REQUIREMENT
Make an exact copy of all the records, one that contains none of the pictures.

BEGIN TASK INPUT

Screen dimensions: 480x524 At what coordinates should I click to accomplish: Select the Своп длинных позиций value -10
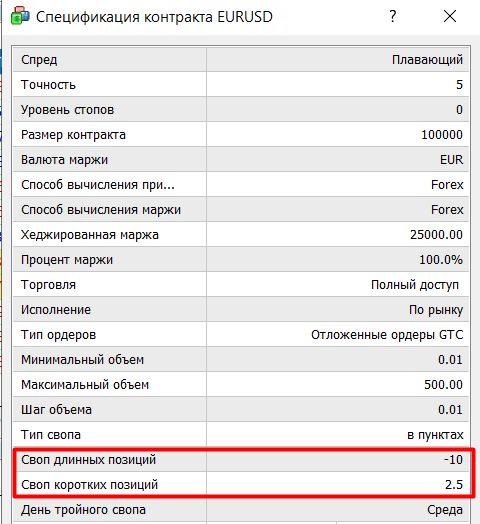tap(453, 460)
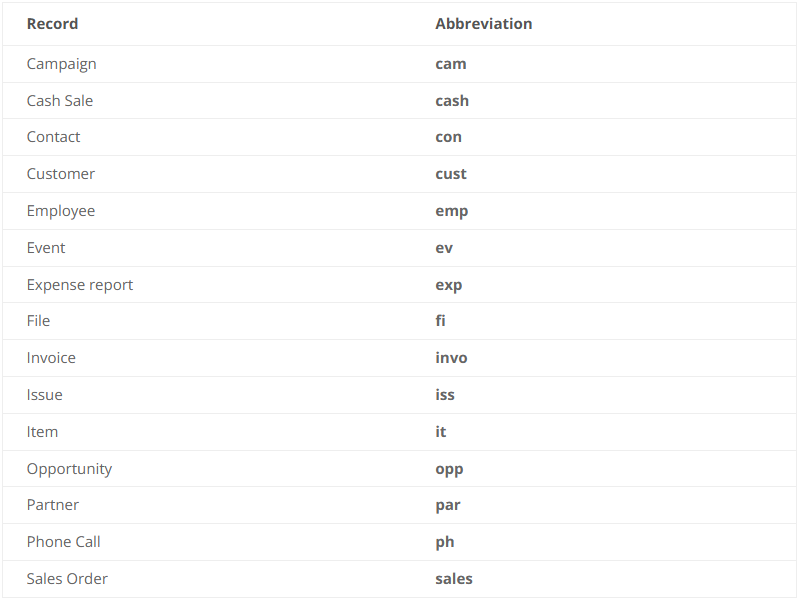Click the 'ev' abbreviation for Event
Image resolution: width=806 pixels, height=598 pixels.
pyautogui.click(x=444, y=248)
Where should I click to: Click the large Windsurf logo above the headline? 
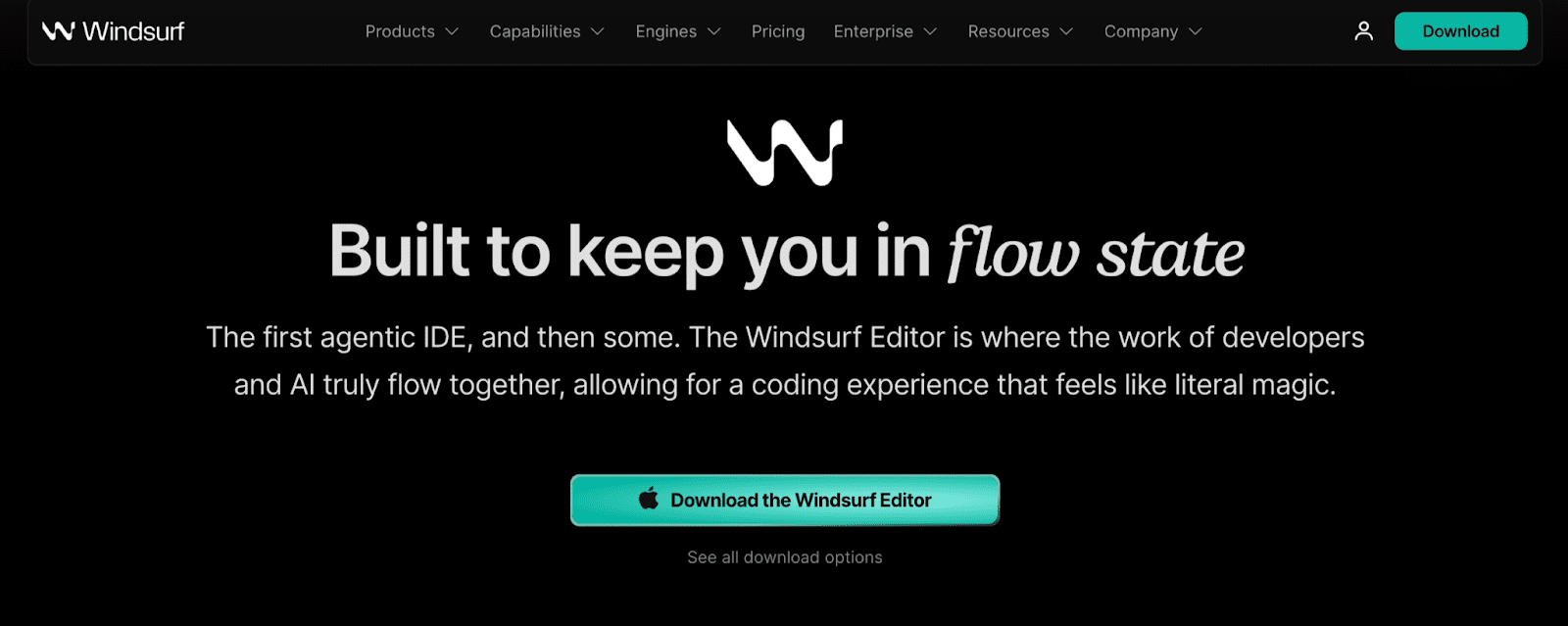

END TASK INPUT

EXERCISE ANSWER
Screen dimensions: 480x524 At what coordinates should I click to accomplish: Select the Своп длинных позиций value -10
tap(453, 460)
Click the 'ev' abbreviation for Event
Image resolution: width=806 pixels, height=598 pixels.
pyautogui.click(x=444, y=248)
Where should I click to: Click the large Windsurf logo above the headline? 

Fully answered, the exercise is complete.